Not Beliefs — But Behaviour

Fundamentalist religion is an unpleasant spectacle. It does serious damage to people's thinking and their lives. The 'new atheists' (such as Wolpert, Harris, Dennett, Dawkins and Hitchens) have written books making clear the pernicious nature of that kind of religion. All religion is bad. It has people believing crazy things. It leads them into destructive behaviour. Their case has been well argued and their loud message has been widely welcomed.

Squeals of protest from the usually peaceable folk whose religion the new atheists are not describing have gone unnoticed. They say to the new atheists. Yes, but not all religion is of the kind your arguments demolish. Fundamentalist and literalist religion is only part of the wide spectrum of religious faith; the other end is not touched by new atheist arguments.

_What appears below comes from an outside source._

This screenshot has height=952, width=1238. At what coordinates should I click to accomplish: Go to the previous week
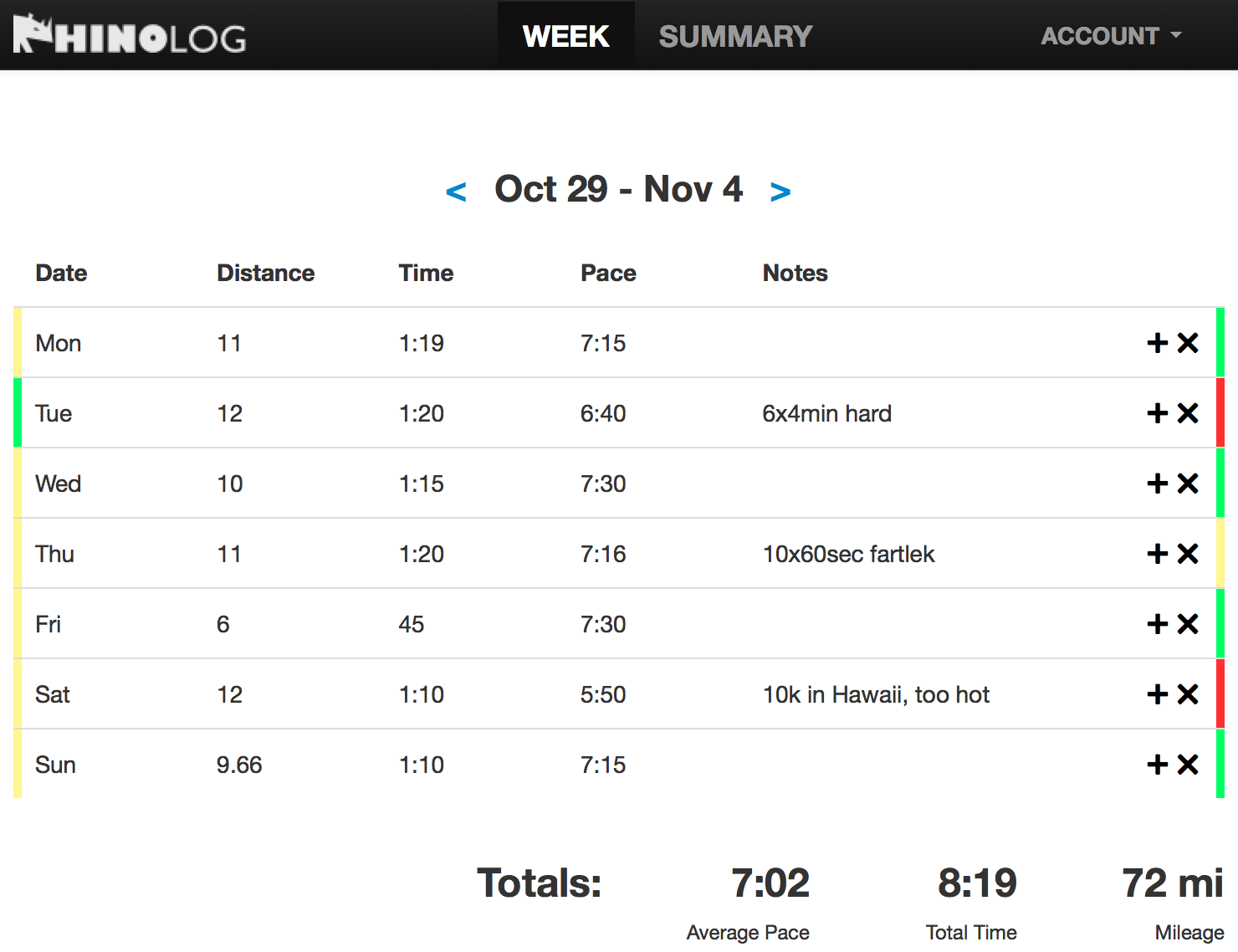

Thoughtful, non-dogmatic and tentative folk protest gently that religious faith does not require us to accept as factual what is clearly fictional, mythical, poetic or interpretive, but it does require us to take seriously and celebrate the sacred and to recognise as potentially truth-bearing the stories and insights of the religious past.

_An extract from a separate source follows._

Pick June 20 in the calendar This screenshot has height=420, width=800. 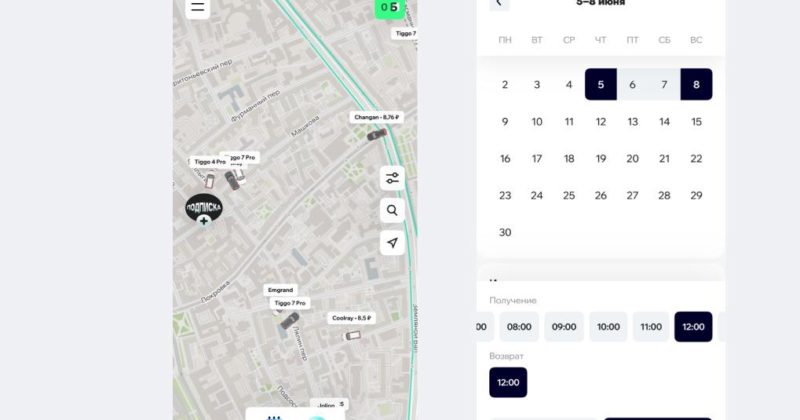633,159
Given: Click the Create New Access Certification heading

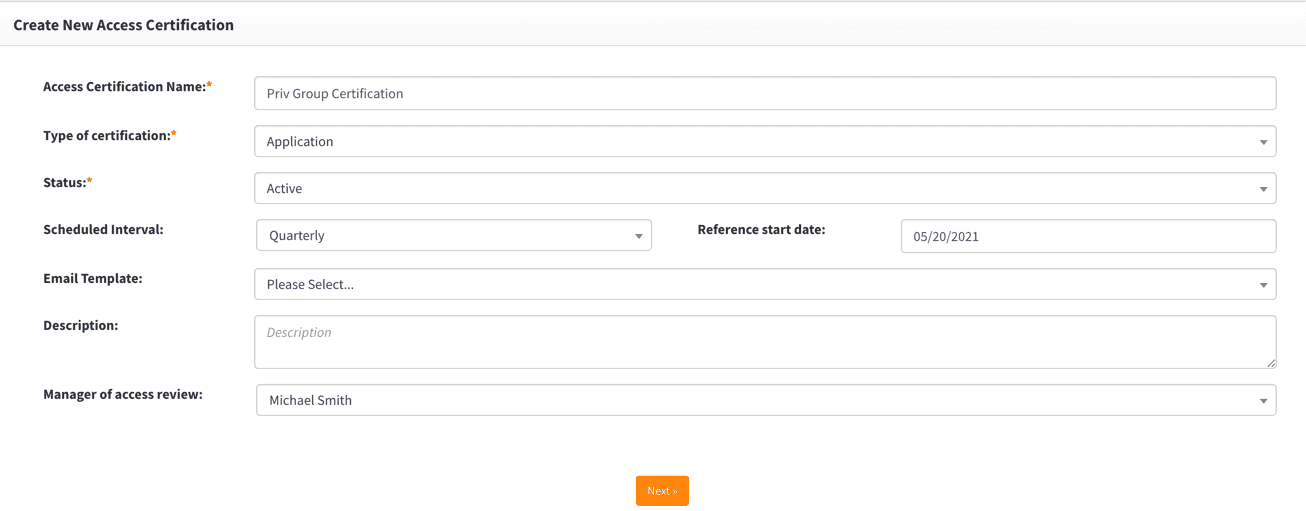Looking at the screenshot, I should tap(123, 25).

Such cogitative souls are unlikely to make themselves heard above the present noise of battle. Since a challenge over religious beliefs is unlikely to achieve a high profile, might it be better to focus on the behaviour that correlates with religious belief?

Could an effective challenge be mounted by showing that many religious groups engage in positive and constructive behaviour? This was the thought that motivated the late Kit Widdows (Vice-Chair of Sea of Faith) to propose working towards widespread agreement over what constitutes highly constructive versus highly destructive behaviour. Such criteria could be used to assess the contribution to society made by faith communities.

Were children encouraged to think for themselves or were they expected to accept unquestioningly what they were told? Did a group's practice enshrine human equality or did it exemplify or teach discrimination? Did the group respect and value those with different ideas and beliefs or did it excoriate them? Questions such as these could help in identifying socially desirable religion.

If criteria about assessing the social worth of religious groups were widely agreed, it should be possible to demonstrate that not all religion is associated with destructive behaviour.